This event has ended, but don't worry we have a new forum each week!
There might be more public language for mental health than ever before — awareness months, workplace posters, crisis lines, wellness apps, and hashtags. But when someone’s real life falls apart, many of us still don’t know what to say, what to do, or how to show up.

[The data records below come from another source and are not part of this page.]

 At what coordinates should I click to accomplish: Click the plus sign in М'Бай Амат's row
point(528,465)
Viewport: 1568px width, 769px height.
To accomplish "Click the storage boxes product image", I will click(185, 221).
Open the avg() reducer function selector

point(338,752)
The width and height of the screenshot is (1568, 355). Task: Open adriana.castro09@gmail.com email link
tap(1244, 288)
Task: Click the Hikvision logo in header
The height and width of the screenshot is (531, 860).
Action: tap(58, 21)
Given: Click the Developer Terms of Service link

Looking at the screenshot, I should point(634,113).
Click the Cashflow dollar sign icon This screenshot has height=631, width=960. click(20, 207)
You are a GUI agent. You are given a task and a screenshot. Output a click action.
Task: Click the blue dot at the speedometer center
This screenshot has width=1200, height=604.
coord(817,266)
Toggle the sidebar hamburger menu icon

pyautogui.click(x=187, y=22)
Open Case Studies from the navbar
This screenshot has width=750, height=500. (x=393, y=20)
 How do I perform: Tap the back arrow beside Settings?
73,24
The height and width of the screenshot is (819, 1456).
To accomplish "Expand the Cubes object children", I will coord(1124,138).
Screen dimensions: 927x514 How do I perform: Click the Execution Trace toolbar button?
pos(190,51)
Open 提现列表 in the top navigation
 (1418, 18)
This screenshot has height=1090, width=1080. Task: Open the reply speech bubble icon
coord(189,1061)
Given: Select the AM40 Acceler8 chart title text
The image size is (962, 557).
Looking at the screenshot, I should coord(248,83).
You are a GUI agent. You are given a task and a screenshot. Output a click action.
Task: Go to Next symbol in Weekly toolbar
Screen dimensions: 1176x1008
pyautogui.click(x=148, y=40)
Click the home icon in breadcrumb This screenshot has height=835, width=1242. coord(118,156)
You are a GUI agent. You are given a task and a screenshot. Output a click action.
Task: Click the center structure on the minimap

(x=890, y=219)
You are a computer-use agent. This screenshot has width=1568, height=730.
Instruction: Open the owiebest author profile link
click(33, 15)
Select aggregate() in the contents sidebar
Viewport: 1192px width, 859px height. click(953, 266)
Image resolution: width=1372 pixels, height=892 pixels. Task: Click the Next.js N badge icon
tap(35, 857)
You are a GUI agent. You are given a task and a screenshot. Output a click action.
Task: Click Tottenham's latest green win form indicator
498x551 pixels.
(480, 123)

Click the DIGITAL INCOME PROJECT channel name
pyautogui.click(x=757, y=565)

In a deeply personal essay recently published in The Columbus Dispatch, CMC President and CEO Sophia Fifner wrote about grief, depression, coming out, divorce, trauma, and the loneliness that can hide behind leadership and practiced smiles. Retired U.S. Army Colonel Bill Butler, now president of Columbus’ National Veterans Memorial and Museum, described himself as a “hot mess” struggling with nightmares and guilt following the chaotic withdrawal of US forces from Afghanistan in 2021. Their stories raise a larger civic question: What happens when the hardest parts of human experience don’t fit neatly into the rituals we already know, like births, deaths, weddings, funerals, casseroles, cards, and meal trains?
Join us for a special forum that looks at mental health not only as a medical issue, but as a community issue. How do loneliness, grief, trauma, and isolation shape our ability to live well? What can veterans, parents, nonprofit leaders, and our friends and neighbors teach us about resilience? What are the limits of resilience when people are left to carry too much alone? Can Central Ohio build a stronger culture of care, where people are not expected to disappear politely behind the mask of being “fine”?
Featuring Sophia Fifner, President and CEO of the Columbus Metropolitan Club, Bill Butler, President of the National Veterans Memorial and Museum and Colonel, U.S. Army Retired, Dr. John Ackerman, Suicide Prevention Clinical Manager with Nationwide Children’s Hospital, and moderator WBNS 10TV news anchor Stacia Naquin, this conversation invites us to rethink wellness as something much deeper than self-care. Does mental health begin not only with treatment, but with connection? Can belonging be part of every community’s infrastructure?
If you would like to dive more deeply into this topic, our friends at the Columbus Metropolitan Library suggest checking out A Little More Social: How Small Choices Create Unexpected Happiness, Health, and Connection, by Nicholas Epley, 2026.